Taking care of the troops under his command is an officer's sacred duty. That duty applies exponentially to a commander-in-chief.
Yet the present commander-in-chief, George W. Bush, has further jeopardized the troops he sent to Iraq and Afghanistan. And he's been taking care – not of the troops, but of his own administration. Mr. Bush should be cited for dereliction of duty.
Dereliction No. 1: Bush's policy on torture hurts our soldiers. Last week, Congress surrendered to Bush's "program" of "alternative interrogation methods" (read: torture). While Bush claimed "We do not torture" last month, his ongoing support for harsh tactics that amount to it heightens the risk that our soldiers will be tortured if taken captive – a distinct and dire likelihood as Iraq deteriorates into civil war and Afghanistan tips back into chaos.
Moreover, torture is immoral, emphatically not an American value, hurtful of our relations with the world, and illegal, as the Supreme Court effectively ruled in Hamdan v. Rumsfeld this June.
Dereliction No. 2: Audaciously, the White House is also pushing changes to the War Crimes Act, the 1996 US law that prosecutes "grave breaches" of the laws of war, such as the Geneva Conventions. Since the revised bill would apply retroactively to 1997, the White House is evidently trying to insulate itself against liability for crimes of war – its use of torture in the war on terror. Sworn to uphold the law, and redirected there by the Supreme Court, this president, on the defensive, calls for a rewrite.
The fallout of these derelictions for our troops? Should they be captured and tortured, their commander-in-chief would have no grounds at all – legal or moral – to protest or to seek justice. This, from a "moral values" president who exhorts us to "support the troops"?
Specifically, Bush objects to the "dignity" clause of Common Article 3 of the Geneva Conventions, which prohibits "outrages upon personal dignity." Claiming that it is "vague," he sought to disallow it under the War Crimes Act, leaving interrogators a free hand with detainees, an awful prerogative given his administration's earlier quibbles over whether organ failure, even death, qualify as "cruel, degrading, or inhuman treatment."
But the meaning of dignity is plain. The Army's own former legal expert, Geoffrey Corn, found the right words in a recent newspaper interview: "Treat people like humans and not animals or objects." As to "vagueness," the president of the National Institute of Military Justice, Eugene Fidell, notes that the law has long functioned well with broad concepts, such as "conduct unbecoming an officer," and "dereliction of duty."
Taken together, what a moral fall for our country! Unconscionably, there's been little leadership in helping the nation to its feet. And consider the troops, their souls and their hides. Imagine the anguish of one of our soldiers taken captive: He or she, knowing the crimes committed by Americans at Abu Ghraib, has to expect payback, with all hope for humane treatment dashed.

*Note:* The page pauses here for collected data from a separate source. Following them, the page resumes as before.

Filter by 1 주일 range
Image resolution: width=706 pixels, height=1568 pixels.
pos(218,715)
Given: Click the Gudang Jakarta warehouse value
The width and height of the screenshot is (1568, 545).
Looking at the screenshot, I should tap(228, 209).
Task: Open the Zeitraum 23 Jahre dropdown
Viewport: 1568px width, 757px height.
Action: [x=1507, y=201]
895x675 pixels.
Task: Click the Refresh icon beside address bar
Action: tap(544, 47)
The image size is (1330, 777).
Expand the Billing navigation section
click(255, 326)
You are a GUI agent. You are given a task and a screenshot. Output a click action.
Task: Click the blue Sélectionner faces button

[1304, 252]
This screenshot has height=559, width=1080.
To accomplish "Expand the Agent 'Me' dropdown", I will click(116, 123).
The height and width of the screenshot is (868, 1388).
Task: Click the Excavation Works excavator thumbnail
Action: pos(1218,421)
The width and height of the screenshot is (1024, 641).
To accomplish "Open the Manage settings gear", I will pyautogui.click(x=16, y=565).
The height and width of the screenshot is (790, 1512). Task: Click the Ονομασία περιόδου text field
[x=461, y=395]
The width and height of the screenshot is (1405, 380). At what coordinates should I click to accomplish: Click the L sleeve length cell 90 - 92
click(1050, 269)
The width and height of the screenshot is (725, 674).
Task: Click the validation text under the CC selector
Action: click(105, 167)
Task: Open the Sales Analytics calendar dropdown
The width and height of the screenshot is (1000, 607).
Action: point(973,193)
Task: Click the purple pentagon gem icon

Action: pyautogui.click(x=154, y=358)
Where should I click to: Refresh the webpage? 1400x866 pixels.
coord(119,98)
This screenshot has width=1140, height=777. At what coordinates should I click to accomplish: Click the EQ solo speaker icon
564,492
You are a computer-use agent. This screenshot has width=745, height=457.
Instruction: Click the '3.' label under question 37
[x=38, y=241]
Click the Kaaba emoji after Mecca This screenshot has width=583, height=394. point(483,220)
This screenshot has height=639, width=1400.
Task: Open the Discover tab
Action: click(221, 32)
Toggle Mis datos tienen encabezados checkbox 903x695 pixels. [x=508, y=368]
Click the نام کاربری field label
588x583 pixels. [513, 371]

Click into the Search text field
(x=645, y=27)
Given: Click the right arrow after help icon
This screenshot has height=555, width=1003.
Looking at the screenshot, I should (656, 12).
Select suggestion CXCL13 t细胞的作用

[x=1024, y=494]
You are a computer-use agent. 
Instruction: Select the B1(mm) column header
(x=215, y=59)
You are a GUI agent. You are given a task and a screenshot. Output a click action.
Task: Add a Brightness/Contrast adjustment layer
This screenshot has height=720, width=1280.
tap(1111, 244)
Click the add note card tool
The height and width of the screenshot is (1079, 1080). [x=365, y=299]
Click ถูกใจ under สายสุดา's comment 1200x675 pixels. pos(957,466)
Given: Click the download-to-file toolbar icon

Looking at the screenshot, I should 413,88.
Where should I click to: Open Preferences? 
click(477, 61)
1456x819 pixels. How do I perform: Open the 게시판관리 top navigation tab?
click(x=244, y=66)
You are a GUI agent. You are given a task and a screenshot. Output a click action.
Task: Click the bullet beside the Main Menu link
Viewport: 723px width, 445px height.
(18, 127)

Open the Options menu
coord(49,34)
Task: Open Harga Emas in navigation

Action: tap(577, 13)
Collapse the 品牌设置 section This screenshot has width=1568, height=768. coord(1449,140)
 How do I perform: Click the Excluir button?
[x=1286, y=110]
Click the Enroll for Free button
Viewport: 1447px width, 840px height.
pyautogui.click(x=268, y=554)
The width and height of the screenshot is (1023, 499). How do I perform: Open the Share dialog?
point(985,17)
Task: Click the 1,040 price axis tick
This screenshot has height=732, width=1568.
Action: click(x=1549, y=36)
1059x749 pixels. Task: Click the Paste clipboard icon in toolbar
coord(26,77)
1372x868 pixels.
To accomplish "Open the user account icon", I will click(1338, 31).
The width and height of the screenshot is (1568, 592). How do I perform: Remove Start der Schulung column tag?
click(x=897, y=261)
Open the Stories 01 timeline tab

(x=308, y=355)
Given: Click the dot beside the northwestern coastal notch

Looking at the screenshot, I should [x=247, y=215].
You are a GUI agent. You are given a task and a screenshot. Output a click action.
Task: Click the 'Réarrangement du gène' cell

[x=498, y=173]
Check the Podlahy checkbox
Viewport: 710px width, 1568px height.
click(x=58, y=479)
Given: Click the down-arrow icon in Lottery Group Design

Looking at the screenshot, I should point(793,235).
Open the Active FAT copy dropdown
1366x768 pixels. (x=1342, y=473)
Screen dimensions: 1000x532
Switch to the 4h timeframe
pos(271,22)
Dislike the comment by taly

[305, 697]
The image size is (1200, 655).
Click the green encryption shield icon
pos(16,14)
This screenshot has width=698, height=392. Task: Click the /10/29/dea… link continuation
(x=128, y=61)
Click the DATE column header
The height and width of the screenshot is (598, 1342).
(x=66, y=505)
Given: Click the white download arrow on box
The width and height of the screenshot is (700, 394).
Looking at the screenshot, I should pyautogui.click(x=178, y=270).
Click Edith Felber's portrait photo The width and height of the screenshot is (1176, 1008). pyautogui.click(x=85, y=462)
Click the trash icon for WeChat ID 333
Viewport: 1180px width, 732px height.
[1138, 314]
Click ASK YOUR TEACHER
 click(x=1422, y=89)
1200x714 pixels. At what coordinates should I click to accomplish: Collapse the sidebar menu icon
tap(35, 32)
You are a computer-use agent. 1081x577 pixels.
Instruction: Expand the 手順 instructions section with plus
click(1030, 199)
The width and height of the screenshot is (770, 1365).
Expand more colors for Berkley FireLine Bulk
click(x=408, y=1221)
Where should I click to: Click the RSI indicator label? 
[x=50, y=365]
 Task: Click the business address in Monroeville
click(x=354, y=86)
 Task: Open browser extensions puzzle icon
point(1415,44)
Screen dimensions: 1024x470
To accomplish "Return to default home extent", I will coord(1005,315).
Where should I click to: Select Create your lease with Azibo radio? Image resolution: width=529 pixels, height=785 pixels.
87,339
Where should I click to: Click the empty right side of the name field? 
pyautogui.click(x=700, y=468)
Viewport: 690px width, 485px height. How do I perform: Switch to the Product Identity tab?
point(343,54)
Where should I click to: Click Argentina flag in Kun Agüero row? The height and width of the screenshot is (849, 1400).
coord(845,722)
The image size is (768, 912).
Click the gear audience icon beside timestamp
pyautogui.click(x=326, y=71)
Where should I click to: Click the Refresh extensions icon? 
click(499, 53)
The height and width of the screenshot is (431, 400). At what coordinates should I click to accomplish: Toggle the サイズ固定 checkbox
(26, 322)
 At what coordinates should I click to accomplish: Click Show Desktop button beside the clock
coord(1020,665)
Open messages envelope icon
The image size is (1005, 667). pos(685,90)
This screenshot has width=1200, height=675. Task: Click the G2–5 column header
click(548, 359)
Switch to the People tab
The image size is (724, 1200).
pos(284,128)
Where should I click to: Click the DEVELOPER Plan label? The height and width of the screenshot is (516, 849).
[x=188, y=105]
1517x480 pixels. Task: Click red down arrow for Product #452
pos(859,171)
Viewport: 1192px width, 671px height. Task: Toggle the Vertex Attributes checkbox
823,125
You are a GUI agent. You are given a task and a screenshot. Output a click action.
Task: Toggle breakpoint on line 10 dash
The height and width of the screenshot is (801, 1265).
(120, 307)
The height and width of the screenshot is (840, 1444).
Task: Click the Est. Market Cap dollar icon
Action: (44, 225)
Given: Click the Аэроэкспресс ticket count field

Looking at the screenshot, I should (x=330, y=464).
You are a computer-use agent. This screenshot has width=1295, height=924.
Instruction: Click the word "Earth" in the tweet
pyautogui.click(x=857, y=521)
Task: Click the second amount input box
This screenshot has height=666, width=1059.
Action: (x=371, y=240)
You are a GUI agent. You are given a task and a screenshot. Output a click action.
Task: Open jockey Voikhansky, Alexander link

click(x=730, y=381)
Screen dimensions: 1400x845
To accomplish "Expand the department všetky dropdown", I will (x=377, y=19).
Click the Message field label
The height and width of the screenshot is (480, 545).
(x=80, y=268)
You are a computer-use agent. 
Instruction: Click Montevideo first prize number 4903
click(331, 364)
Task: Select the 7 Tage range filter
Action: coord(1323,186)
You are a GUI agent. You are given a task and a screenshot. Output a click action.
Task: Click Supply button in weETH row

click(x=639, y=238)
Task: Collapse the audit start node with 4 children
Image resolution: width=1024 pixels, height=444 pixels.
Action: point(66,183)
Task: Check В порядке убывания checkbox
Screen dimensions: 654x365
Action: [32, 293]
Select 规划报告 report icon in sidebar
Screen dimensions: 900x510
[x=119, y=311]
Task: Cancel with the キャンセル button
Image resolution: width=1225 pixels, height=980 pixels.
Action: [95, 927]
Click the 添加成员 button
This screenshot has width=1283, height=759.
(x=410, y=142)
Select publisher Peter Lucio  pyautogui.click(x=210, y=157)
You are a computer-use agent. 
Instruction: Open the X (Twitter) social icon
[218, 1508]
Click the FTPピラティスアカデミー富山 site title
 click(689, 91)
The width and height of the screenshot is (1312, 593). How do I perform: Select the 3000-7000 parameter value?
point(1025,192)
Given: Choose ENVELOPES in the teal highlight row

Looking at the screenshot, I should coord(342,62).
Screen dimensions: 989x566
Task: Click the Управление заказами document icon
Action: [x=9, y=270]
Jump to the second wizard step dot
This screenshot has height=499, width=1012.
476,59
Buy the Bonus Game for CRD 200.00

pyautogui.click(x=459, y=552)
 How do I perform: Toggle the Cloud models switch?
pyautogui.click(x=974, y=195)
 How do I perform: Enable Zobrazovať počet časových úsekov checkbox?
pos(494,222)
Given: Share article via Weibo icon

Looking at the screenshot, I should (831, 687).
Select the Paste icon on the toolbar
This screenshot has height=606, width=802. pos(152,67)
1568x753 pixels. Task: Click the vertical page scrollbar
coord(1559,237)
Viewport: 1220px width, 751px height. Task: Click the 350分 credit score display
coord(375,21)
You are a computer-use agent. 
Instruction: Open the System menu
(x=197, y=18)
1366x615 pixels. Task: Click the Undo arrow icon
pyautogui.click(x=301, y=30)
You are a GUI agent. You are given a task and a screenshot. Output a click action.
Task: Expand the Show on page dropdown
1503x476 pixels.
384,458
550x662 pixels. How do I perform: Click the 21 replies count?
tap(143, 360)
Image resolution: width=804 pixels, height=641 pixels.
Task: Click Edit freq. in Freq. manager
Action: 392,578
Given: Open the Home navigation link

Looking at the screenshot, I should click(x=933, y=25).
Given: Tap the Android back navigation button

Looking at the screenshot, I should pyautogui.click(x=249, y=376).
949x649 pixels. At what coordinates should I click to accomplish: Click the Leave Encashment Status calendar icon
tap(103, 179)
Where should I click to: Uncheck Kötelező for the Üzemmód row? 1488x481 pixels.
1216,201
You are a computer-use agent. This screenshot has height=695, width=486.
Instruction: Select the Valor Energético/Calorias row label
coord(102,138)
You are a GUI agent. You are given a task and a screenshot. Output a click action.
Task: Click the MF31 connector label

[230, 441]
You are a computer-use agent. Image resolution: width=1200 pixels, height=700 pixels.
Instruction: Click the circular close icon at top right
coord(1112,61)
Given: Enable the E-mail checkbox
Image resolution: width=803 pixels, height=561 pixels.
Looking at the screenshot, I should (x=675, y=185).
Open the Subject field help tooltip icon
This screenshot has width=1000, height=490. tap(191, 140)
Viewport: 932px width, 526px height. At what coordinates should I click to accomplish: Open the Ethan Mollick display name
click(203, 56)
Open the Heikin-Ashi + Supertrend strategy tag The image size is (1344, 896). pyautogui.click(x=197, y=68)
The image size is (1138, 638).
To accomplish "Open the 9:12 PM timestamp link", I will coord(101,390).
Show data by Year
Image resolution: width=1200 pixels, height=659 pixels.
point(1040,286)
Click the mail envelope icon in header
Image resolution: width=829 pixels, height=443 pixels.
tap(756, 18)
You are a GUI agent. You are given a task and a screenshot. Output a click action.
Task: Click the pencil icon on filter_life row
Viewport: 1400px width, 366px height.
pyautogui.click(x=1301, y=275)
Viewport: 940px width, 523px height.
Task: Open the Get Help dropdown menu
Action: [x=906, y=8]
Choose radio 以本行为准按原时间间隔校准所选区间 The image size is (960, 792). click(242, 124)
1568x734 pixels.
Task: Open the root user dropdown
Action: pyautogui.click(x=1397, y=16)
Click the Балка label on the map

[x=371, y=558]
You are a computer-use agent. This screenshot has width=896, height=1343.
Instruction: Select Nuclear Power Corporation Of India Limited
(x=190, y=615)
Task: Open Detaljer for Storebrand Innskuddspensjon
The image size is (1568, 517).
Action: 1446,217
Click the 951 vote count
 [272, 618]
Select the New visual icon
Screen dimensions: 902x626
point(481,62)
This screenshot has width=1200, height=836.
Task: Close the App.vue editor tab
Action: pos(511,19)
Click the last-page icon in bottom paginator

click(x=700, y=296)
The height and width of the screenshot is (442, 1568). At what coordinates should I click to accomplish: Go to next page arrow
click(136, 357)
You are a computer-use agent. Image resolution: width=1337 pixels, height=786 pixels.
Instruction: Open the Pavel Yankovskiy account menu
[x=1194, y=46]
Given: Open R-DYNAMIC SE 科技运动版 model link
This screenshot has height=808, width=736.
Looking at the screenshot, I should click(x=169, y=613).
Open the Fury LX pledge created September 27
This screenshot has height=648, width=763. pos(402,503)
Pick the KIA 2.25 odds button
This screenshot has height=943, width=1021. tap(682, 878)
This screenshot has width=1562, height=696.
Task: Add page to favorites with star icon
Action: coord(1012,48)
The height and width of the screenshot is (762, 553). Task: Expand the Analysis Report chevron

That prospect is doubly unjust to those soldiers who act ethically in this bad war.
Those who defend the need for torture might argue that it is justified to expose a plot that threatens the lives of our troops. For its part, though, our military is reportedly glad to be out of the torture business. "No good intelligence is going to come from abusive practices. I think history tells us that," said Lt. Gen. John Kimmons in issuing the new Army Field Manual. (Bush has transferred the torture option to the CIA.)
Another argument for torture asserts that in a place like Iraq, where beheadings are common, protocols are useless. In this "new kind of war," the argument goes, no-holds-barred force is required. But even in that context, what is torture's net gain? Chaos plus chaos equals only more chaos. But to a soldier taken captive, chaos plus the protections of the laws of war, "vague" as they may be, equals hope.
Drafted to contain war's barbarity, the initial Geneva Conventions were adopted in 1864 to protect the wounded in the field. In addition to the "dignity" clause, Common Article 3, which was added in 1949, forbids "violence to life and person, in particular murder of all kinds, mutilation, cruel treatment," even "insults and public curiosity." Anchoring it all are the terms "respect" and "humane." Given today's "new kind of war" and the enduring need for respect and humane treatment, is it not time for another convention?
Redefining Common Article 3, writes retired four-star Gen. Colin Powell, would "put our own troops at risk." Unlike Bush, Mr. Powell underscores the "moral obligations with respect to those in our custody." Tellingly, Bush conceded doubt about torture earlier. In late May, he said that Abu Ghraib was "the biggest mistake" of his war in Iraq, adding, "We've been paying for that for a long period of time." We now see what Bush meant by "we" and "pay."
Soldier: Take care of yourself.
• Playwright Carla Seaquist wrote "Who Cares?: The Washington-Sarajevo Talks." She is working on a new play, "Prodigal."